____ Dataset extract
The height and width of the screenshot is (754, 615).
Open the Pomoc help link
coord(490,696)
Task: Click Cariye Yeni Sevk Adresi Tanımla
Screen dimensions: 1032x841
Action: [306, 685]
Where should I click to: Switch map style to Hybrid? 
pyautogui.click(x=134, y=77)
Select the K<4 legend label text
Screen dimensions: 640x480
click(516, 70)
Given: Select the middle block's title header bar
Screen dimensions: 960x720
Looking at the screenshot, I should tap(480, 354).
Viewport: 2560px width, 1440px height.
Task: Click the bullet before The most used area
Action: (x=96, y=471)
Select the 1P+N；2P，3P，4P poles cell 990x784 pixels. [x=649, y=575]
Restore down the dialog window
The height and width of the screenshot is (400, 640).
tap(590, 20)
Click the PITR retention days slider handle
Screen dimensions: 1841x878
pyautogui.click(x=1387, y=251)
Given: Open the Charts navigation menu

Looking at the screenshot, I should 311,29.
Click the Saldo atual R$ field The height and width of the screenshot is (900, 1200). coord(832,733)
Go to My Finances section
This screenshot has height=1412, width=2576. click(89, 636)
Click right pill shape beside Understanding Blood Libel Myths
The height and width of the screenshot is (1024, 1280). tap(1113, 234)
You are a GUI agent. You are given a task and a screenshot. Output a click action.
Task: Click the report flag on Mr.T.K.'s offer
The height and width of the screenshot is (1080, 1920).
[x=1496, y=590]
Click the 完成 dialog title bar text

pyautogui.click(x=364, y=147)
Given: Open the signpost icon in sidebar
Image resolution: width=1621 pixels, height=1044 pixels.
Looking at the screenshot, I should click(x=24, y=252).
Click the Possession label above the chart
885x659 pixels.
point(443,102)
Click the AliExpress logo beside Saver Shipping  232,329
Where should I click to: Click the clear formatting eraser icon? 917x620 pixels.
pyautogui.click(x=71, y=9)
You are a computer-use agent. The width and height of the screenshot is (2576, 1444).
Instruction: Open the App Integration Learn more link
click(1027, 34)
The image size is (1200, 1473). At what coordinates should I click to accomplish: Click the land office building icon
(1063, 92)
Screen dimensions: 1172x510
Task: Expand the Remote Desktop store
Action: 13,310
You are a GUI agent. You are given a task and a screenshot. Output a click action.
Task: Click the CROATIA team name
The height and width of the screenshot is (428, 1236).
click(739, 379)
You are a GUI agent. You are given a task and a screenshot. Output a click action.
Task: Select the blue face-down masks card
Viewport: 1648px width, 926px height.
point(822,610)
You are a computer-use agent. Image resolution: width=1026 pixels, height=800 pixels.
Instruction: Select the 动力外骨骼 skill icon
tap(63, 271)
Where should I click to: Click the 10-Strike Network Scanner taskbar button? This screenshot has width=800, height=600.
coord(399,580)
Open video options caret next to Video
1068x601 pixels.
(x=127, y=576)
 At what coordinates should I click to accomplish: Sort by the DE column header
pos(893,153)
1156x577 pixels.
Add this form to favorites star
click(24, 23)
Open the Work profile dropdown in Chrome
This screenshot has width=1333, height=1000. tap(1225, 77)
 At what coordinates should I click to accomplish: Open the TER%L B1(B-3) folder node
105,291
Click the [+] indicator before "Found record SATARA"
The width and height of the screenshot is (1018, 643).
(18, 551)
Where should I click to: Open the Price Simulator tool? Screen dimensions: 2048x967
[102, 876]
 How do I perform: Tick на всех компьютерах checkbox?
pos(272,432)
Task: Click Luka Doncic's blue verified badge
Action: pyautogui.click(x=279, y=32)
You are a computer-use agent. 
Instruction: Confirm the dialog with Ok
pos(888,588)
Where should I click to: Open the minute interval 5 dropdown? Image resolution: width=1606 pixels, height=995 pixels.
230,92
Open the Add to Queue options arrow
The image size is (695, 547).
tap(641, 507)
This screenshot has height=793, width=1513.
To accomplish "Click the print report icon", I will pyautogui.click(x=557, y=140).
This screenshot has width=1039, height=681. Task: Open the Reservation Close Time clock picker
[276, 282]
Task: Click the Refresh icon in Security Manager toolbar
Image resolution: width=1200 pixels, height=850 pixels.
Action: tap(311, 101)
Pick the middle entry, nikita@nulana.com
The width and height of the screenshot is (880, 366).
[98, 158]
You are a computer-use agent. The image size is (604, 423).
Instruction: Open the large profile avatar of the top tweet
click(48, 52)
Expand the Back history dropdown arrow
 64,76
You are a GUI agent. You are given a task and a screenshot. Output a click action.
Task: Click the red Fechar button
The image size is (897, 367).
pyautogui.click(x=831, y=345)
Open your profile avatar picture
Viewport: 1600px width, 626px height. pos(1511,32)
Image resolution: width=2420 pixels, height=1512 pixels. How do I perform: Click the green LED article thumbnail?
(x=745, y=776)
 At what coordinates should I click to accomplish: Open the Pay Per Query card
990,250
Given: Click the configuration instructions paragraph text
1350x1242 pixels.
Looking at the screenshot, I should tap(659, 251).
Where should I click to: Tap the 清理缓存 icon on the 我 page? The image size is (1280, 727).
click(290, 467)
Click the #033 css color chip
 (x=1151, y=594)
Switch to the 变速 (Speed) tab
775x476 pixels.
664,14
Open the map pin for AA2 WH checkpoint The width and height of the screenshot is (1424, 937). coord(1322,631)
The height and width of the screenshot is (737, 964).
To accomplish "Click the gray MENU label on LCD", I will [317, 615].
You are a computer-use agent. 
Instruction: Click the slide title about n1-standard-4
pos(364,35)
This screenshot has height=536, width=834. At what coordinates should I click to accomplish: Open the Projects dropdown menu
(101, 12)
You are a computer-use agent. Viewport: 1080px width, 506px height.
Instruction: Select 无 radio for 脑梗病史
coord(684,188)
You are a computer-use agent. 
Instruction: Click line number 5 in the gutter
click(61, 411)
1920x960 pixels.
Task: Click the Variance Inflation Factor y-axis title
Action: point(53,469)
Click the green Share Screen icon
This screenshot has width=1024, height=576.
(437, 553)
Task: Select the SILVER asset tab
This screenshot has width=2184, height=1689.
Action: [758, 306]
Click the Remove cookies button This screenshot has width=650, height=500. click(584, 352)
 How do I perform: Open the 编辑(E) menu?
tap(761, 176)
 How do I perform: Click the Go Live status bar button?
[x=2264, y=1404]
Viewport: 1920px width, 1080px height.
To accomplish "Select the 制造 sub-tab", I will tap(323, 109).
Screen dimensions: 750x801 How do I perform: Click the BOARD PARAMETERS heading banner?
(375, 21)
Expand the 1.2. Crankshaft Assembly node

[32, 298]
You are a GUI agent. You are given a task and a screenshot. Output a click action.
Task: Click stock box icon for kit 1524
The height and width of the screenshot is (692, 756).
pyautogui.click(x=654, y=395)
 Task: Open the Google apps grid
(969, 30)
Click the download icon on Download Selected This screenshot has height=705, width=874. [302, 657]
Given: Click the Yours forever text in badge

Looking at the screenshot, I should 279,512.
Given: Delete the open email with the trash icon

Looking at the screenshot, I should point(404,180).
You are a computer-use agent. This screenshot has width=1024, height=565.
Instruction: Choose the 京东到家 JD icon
________
Goal:
Put the lines into a Markdown table with columns No. and Line, starting with the line containing "How do I perform: Open the 编辑(E) menu?" and ending with the last line above, both included. Number each row and leave out blank lines.

Answer:
| No. | Line |
|---|---|
| 1 |  How do I perform: Open the 编辑(E) menu? |
| 2 | tap(761, 176) |
| 3 |  How do I perform: Click the Go Live status bar button? |
| 4 | [x=2264, y=1404] |
| 5 | Viewport: 1920px width, 1080px height. |
| 6 | To accomplish "Select the 制造 sub-tab", I will tap(323, 109). |
| 7 | Screen dimensions: 750x801 How do I perform: Click the BOARD PARAMETERS heading banner? |
| 8 | (375, 21) |
| 9 | Expand the 1.2. Crankshaft Assembly node |
| 10 | [32, 298] |
| 11 | You are a GUI agent. You are given a task and a screenshot. Output a click action. |
| 12 | Task: Click stock box icon for kit 1524 |
| 13 | The height and width of the screenshot is (692, 756). |
| 14 | pyautogui.click(x=654, y=395) |
| 15 |  Task: Open the Google apps grid |
| 16 | (969, 30) |
| 17 | Click the download icon on Download Selected This screenshot has height=705, width=874. [302, 657] |
| 18 | Given: Click the Yours forever text in badge |
| 19 | Looking at the screenshot, I should 279,512. |
| 20 | Given: Delete the open email with the trash icon |
| 21 | Looking at the screenshot, I should point(404,180). |
| 22 | You are a computer-use agent. This screenshot has width=1024, height=565. |
| 23 | Instruction: Choose the 京东到家 JD icon |